* STATED TASK 1
List every suggestion the passage on making a business run without its owner offers in its bulleted list.
* STATED TASK 2
Write a few sentences that pick up after the final sentence of the passage on making a business run without its owner.

You might thrive on the sense of importance that comes with living this way. Consider for a second, though, the potential pressure you could lift if you worked on your business instead of in it for a while. Could you optimise it to work without you? According to entrepreneur Tim Ferriss’s book, The 4-Hour Work Week, this is the exact challenge investors set him when they wanted to buy his online venture. And, over several months, he managed it, creating systems that removed him from the equation. Tim’s investors bailed. However, the process left him with a business that made him money without him being involved. Could you do the same? How about:

  • Using technology to automate tasks you manage manually?
  • Writing down your processes so freelancers can train themselves?
  • Outsourcing routine tasks to free up your time and mental bandwidth?

You don’t have to optimise everything to the point where you’re not even writing anymore. That said, making your business more autonomous would help it continue to generate income if you ever got too sick to work.

* SUPPLIED MATERIAL
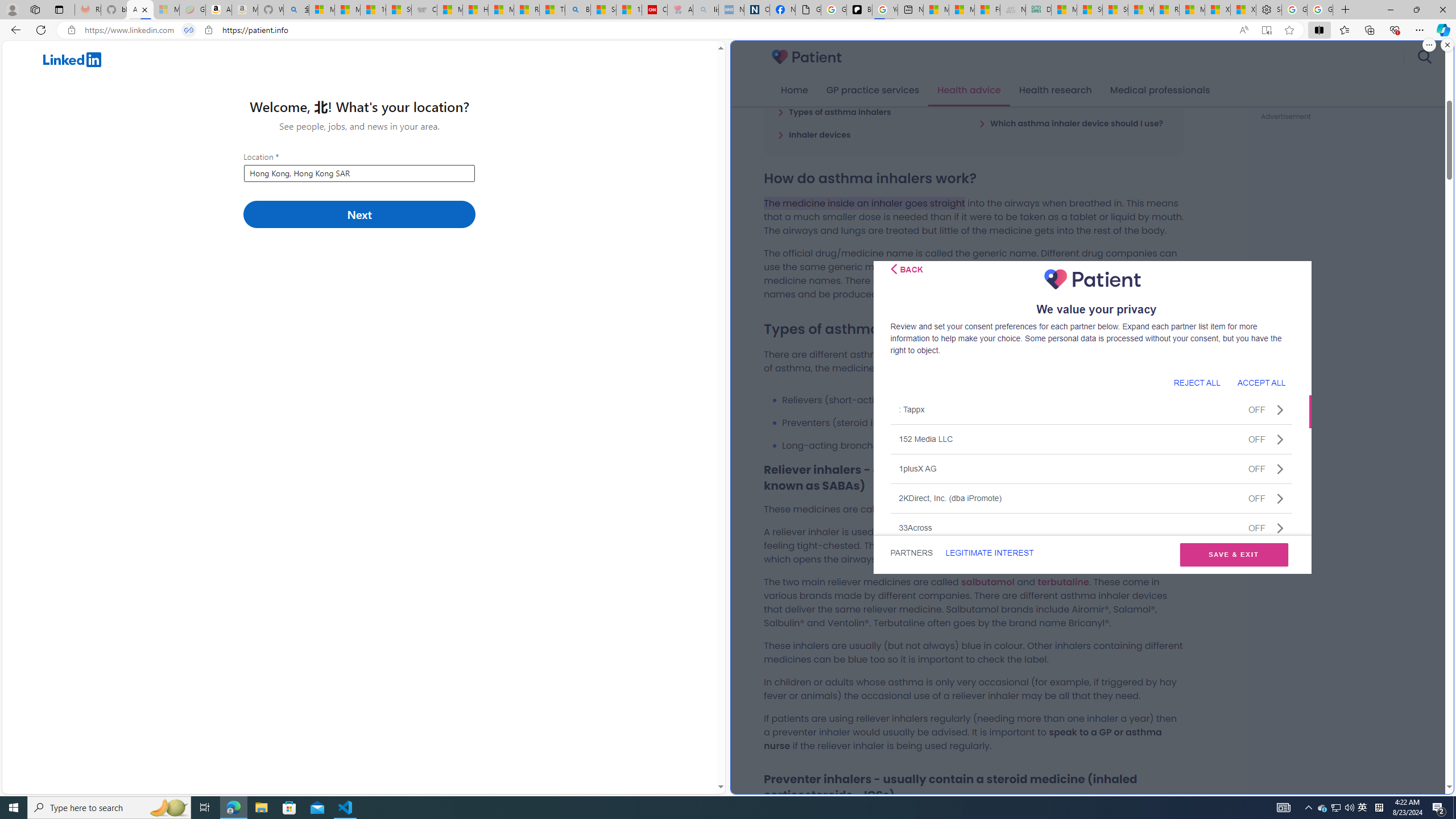 The width and height of the screenshot is (1456, 819). What do you see at coordinates (969, 90) in the screenshot?
I see `'Health advice'` at bounding box center [969, 90].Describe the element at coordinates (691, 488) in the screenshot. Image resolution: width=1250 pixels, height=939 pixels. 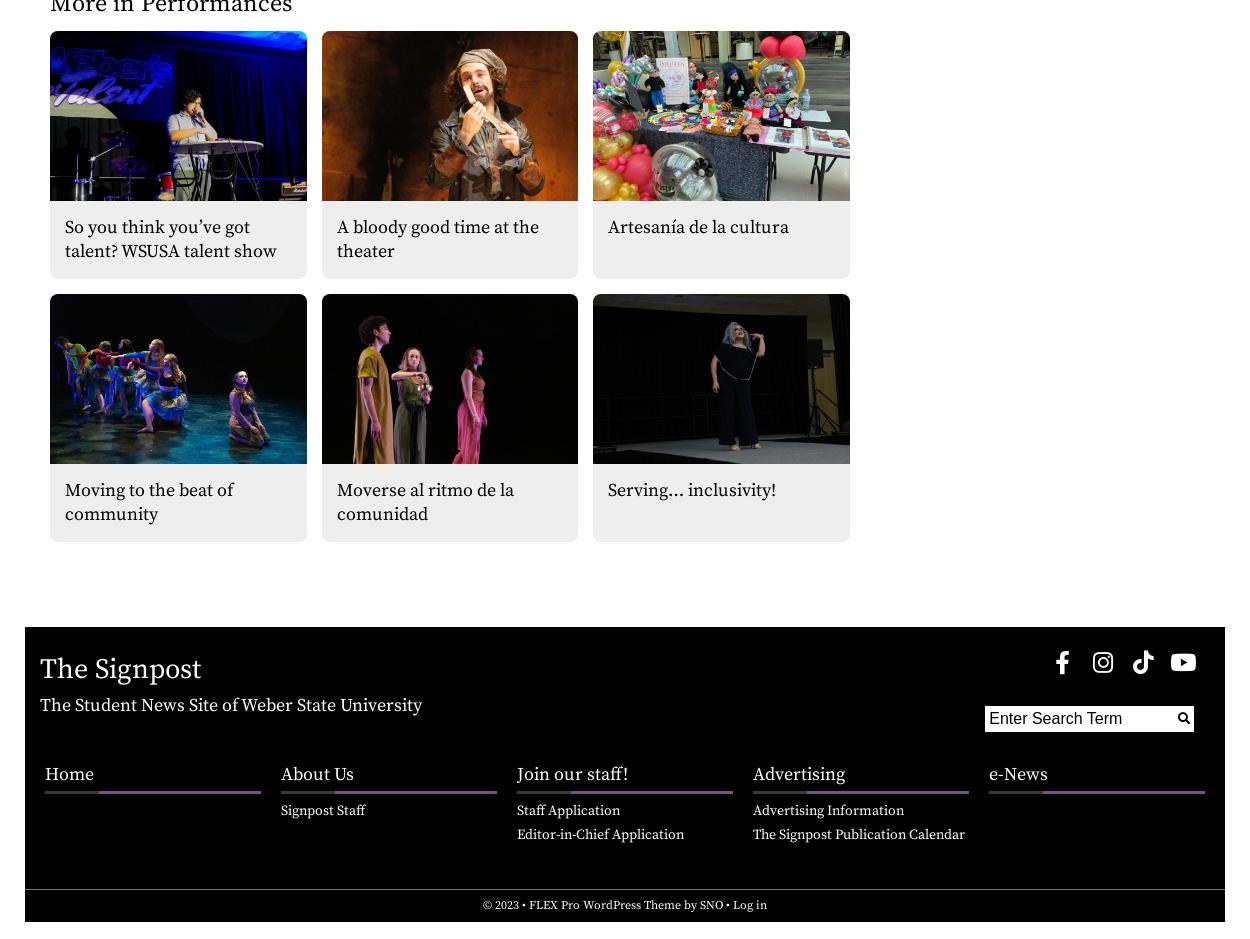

* WRITTEN ANSWER 1
- Using technology to automate tasks you manage manually
- Writing down your processes so freelancers can train themselves
- Outsourcing routine tasks to free up your time and mental bandwidth

* WRITTEN ANSWER 2
Tech Breakdowns

Humans aren’t the only things that break. Occasionally, it’s the tech we operate. Unlike humans, though, tech rarely offers a warning sign. Nobody ever expects a battery to explode, a file to corrupt, or to overwrite weeks of work with a single absentminded click. Whatever the disaster, they come out of nowhere and most of us aren’t adequately prepared to continue running our business at full capacity when they do occur. A failure is particularly catastrophic when it involves files you can’t easily replace, like all your backlist manuscripts, artwork from designers you no longer hire, or operational documents you use to manage your contacts or metadata.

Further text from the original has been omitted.